• **AIM OF THE EXERCISE**
Copy out each line of the data that includes the string "agent".

Records from a data source

------

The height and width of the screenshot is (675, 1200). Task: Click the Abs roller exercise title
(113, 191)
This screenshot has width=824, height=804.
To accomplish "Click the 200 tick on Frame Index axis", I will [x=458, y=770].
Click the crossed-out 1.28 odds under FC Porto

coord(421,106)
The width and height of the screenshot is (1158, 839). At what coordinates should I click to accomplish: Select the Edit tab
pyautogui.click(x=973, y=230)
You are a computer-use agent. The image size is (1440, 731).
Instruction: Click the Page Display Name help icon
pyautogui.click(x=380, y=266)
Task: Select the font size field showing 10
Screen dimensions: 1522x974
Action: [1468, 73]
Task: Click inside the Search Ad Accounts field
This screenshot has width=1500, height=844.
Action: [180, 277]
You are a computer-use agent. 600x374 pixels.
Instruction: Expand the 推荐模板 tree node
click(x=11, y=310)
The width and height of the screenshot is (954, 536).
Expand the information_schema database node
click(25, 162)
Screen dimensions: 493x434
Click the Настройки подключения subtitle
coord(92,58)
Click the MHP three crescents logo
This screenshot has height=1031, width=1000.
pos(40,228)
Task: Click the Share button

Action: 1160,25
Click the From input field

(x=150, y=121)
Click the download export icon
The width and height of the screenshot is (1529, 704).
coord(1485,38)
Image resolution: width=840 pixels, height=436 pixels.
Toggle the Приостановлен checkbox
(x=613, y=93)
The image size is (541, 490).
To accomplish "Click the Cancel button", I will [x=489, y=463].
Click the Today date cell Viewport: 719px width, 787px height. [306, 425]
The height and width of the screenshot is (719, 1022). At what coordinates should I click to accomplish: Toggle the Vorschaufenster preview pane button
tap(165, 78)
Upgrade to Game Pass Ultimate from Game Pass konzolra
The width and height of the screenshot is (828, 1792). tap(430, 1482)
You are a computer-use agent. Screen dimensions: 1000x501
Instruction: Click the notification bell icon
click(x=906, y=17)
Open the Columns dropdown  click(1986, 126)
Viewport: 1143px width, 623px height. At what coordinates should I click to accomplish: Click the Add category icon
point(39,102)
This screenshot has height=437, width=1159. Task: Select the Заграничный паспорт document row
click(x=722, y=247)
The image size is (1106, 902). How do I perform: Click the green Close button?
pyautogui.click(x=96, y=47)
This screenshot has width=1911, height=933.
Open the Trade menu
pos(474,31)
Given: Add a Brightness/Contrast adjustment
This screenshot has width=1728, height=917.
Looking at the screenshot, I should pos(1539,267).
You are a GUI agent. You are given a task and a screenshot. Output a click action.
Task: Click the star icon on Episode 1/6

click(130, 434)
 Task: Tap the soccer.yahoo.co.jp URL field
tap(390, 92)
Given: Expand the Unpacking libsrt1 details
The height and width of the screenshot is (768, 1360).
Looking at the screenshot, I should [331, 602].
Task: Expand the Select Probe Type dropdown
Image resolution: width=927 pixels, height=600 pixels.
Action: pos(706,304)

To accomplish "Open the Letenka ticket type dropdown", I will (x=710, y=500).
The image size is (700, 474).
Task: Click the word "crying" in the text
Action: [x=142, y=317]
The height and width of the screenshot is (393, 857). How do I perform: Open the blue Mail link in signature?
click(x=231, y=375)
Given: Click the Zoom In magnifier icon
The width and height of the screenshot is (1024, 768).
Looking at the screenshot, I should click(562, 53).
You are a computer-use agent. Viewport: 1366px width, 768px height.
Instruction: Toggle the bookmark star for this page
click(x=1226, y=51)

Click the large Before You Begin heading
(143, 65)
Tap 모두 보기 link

------

• **EXERCISE ANSWER**
You are a computer-use agent. The image size is (1440, 731).
You are a computer-use agent. 600x374 pixels.
You are a computer-use agent. Screen dimensions: 1000x501
You are a GUI agent. You are given a task and a screenshot. Output a click action.
You are a computer-use agent. Viewport: 1366px width, 768px height.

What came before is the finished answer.